Secondly, it might be argued that ethnic kinship is too slight to justify diverting effort from genealogical kin. However, this is simply untrue. The aggregate kinship within populations can be sufficient that it is adaptive to invest in ethnic kinship, as Salter (2007) has demonstrated. It is perfectly adaptive to contribute to collective goods, group defence and the punishment of free-riders.

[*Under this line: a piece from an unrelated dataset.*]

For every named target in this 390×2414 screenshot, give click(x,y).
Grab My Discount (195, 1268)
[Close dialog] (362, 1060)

Thirdly, Grafen (1990) pointed out that within an ‘outbred population’ (one that was relatively genetically diverse) assortment by phenotypic selection could not be a form of kin selection, as Rushton had argued. This was because sharing the kinds of characteristics which Rushton highlighted would involve sharing miniscule proportions of genes. These genes would only occur frequently on the genome among genealogical kin. Grafen argued that the percentage of shared genes would be insufficient, beyond genealogical kin, for the investment of friendship, for example, to pay off in terms of inclusive fitness. But, as Salter (2007) has found, if we compare different ethnic groups — calculating their degree of genetic separation — then co-ethnics, relatively speaking, share a significant percentage of their genes; more than sufficient to make ethnic nepotism adaptive. Indeed, Salter (2002) has found in an ethnically divided population, people will share 15% more genes with co-ethnics than with others, meaning that investment in those with shared phenotypic traits would pay off even more. Moreover, it might be countered that even in an outbred population, if a person shared a large number of phenotypic traits with someone else — as Rushton found was true of friends or sexual partners — then the investment could potentially pay off. But it is true that this is more likely within an inbred population, and Salter and Harpending (2015) note that most populations are inbred to some extent. In this context, kinship is highly variable even among complete strangers, and this would be even more likely in small, relatively isolated populations. For people in these populations, Rushton’s model could apply even without the need to hypothesize collective goods and there would not need to be any ethnic conflict for the investment to pay off in terms of improved fitness. However, in more varied populations, altruism to strangers would not necessarily increase fitness.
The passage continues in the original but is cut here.